DODSON Management Consulting

Review Gating Is Now Illegal.

If your review process only invites happy customers to post publicly, you are breaking Google’s rules, the FTC’s rules, or both — and the penalties are real.

What Is Review Gating?

Review gating is the practice of filtering which customers get invited to leave a public review based on how they feel about their experience. The setup looks like this:

A customer gets a text or email asking “How was your experience?” If they respond positively, they get a link to leave a Google review. If they respond negatively, they get routed to a private feedback form instead.

Dozens of reputation management software tools — some very well-known — were built around exactly this mechanic. It felt smart. It was not. It is now actively enforced.

What Google Changed — and When

Review gating has violated Google’s policies for years. What changed is enforcement. Here is the timeline:

January–July 2025: Google’s review deletion rates increased by over 600%. A significant portion came from AI-generated content, but Google also started targeting the software tools that facilitate gating — not just the reviews themselves.

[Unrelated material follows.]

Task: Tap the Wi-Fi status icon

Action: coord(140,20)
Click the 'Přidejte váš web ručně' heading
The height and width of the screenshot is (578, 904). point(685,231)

Early 2026: Google updated its Prohibited and Restricted Content policy with new explicit bans: review kiosks and shared tablets prohibited, staff review quotas prohibited, asking customers to mention employee names in reviews prohibited.

April 16–17, 2026: Google deployed Gemini-powered enforcement tools and published “New ways we’re protecting businesses on Maps.” Two separate policy updates on two consecutive days. Most coverage only caught one of them. The enforcement caught up the same week — reviews that had been live for years were removed within days of the policy language going live.

In 2025, Google blocked or removed 292 million policy-violating reviews. The same systems are now applying the new language.

The Penalty Ladder

Google’s consequences escalate in four documented stages:

  1. Shadow-filtering: The most subtle and the hardest to detect. The customer thinks their review is live. You think Google ate another one. Nobody knows. The review simply disappears from public view while appearing live to the reviewer.
  2. New review pause: You temporarily lose the ability to receive any new reviews. Existing reviews stay up, but nothing new goes through.
  3. Review unpublishing + public warning banner: Existing reviews get pulled down temporarily. A public banner appears on your Business Profile telling every visitor that fake reviews were removed. That banner is visible to every potential customer who searches for your business.
  4. Full profile suspension: Your Google Business Profile goes offline entirely. You disappear from Google Search and Google Maps. Customers searching for you by name cannot find your hours, phone number, location, or reviews.

Then There Is the FTC

Google is not the only authority enforcing this. The FTC’s Consumer Review Fairness
Act and its updated 2024 rule on fake and deceptive reviews now carry civil penalties of
up to $53,088 per violation for fake reviews, paid reviews, or review suppression.
As of late 2025 into 2026, businesses are receiving warning letters. A disgruntled former
employee who knows about your review practices can create serious FTC exposure
with a single submission.

What the Correct System Looks Like

The compliant approach is also the better approach. Here is what it requires:

  • Every customer gets a review invitation — regardless of how their experience went.
  • Positive experiences get routed to review platforms. Negative experiences get routed to internal follow-up. But the initial ask is identical for everyone.
  • Internal feedback is separate from public review solicitation. You can still capture internal NPS data. The problem is filtering who gets asked to post publicly.
  • Review requests go out through a channel that does not originate from the same device or IP as the review platform.
  • No incentives. No discounts. No loyalty points. No asking customers to mention specific staff names.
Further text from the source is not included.